Dr. Dennis Brink has been appointed by Concordia University, Nebraska’s Board of Regents as the university’s first professor of agricultural science.
“Dennis is the perfect person to lead our new agricultural science program,” said Rev. Dr. Brian Friedrich, Concordia president. “His experience and dedication to equipping university students for the last 40 years, his strong relationships throughout the agriculture industry, both in Nebraska and beyond and his vibrant Christian faith and winsome witness make Dennis an exceptional fit to lead Concordia’s newest program. We are thrilled to have him join us as a partner in ministry as we equip students with a Christ-centered education for their future vocations in God’s world.”
Brink has already begun his work at Concordia, teaching an introductory course in agriculture and assisting in the development of partnerships and outcomes for the agricultural science program. He retired from the University of Nebraska-Lincoln in February, completing a 40-year career teaching animal nutrition and management and conducting nutrition research with feedlot cattle, beef cows and lambs.
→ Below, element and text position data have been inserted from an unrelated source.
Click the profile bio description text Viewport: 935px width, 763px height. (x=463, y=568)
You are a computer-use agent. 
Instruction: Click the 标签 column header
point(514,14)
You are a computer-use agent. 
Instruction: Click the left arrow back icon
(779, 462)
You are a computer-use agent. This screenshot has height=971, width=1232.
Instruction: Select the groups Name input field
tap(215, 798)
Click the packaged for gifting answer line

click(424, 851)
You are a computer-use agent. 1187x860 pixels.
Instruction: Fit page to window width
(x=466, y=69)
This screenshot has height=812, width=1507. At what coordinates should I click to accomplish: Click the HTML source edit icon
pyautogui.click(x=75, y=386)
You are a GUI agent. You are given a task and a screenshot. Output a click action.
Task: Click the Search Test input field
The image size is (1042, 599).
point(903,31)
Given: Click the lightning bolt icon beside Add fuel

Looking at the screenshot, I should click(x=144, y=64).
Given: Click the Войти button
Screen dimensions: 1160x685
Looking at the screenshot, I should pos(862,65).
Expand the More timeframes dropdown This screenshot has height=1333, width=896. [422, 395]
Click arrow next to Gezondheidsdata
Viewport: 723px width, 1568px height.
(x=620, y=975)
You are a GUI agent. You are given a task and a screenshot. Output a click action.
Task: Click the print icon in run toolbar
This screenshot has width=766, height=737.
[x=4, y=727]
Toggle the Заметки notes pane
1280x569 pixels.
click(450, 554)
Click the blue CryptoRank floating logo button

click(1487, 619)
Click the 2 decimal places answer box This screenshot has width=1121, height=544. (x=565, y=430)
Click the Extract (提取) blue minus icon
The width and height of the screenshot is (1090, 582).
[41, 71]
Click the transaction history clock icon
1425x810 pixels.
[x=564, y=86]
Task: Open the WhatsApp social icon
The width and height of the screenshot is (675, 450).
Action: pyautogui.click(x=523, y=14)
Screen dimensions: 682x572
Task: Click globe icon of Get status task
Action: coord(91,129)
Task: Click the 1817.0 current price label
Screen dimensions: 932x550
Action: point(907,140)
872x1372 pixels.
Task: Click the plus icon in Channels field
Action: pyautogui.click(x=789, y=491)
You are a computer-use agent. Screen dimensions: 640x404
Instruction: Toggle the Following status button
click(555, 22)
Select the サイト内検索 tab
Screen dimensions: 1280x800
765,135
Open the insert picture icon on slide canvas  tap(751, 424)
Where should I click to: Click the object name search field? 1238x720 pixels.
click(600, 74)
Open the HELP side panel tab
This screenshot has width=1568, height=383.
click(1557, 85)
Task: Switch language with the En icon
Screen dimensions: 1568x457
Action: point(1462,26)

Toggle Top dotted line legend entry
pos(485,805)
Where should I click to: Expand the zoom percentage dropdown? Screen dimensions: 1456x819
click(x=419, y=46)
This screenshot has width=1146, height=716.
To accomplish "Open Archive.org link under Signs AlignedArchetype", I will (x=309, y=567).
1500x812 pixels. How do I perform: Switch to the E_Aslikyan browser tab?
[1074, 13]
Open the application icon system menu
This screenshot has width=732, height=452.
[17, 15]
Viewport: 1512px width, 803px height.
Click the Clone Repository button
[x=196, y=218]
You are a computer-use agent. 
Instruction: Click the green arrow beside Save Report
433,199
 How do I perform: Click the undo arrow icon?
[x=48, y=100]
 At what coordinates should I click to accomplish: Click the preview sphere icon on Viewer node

At the time of his retirement, Brink was the Kermit Wagner Distinguished Professor in Animal Science and coordinator of undergraduate teaching and advisement.
“I have been blessed to be involved in agriculture and education my entire adult life,” Brink said. “It is an amazing opportunity to now help build partnerships for Concordia with the large number of individuals involved in agriculture, from within a few miles of Seward to across the United States and even other parts of the world, many of whom are already stepping up to play a role in the Concordia ag program.”
Concordia’s Bachelor of Science degree in agricultural science takes an innovate, integrated approach to agriculture. Focusing on the four primary sectors of the agriculture industry—agribusiness, animal science, food science and plant science—the program, through sector coursework, field trips, hands on learning experiences and internships, will equip students with the communication skills and broad knowledge necessary to work in agriculture today.
Brink earned all three of his degrees from Kansas State University—a B.S. in agriculture in 1971, a M.S. in animal science in 1975 and a Ph.D. in animal nutrition in 1978. From 1971-1975, Brink worked for the Kansas State Cooperative Extension Service as a County Extension 4-H agent. He started at UNL in 1978 as an assistant professor before working his way up to professor in 1989, a position he held until his retirement last month.
Throughout Brink’s four decades at UNL, he received multiple awards and accolades for his dedication to education and agriculture. In 1992, he received the Outstanding Teacher, Central Region award from the National Association of Colleges and Teachers, as well as the Livestock Service Award in 1994. Additional honors include 12 Recognition Awards for Contributions to Students by the UNL Parents Association and Teaching Council, the 2003 L.K. Crowe Outstanding Undergraduate Student Advisor Award, presented by the UNL College of Agriculture Sciences and Natural Resources (CASNR) and was named an American Society of Animal Science Teaching Fellow in 2013.
Outside of the classroom, Brink is a member of the American Society of Animal Science, Gamma Sigma Delta Honor Society of Agriculture and the North American Colleges and Teachers of Agriculture.
Brink is married to Joan (Grother), and the couple have three adult children: Kelly, Lauri and Matthew. Lauri and Matthew are Concordia Nebraska graduates.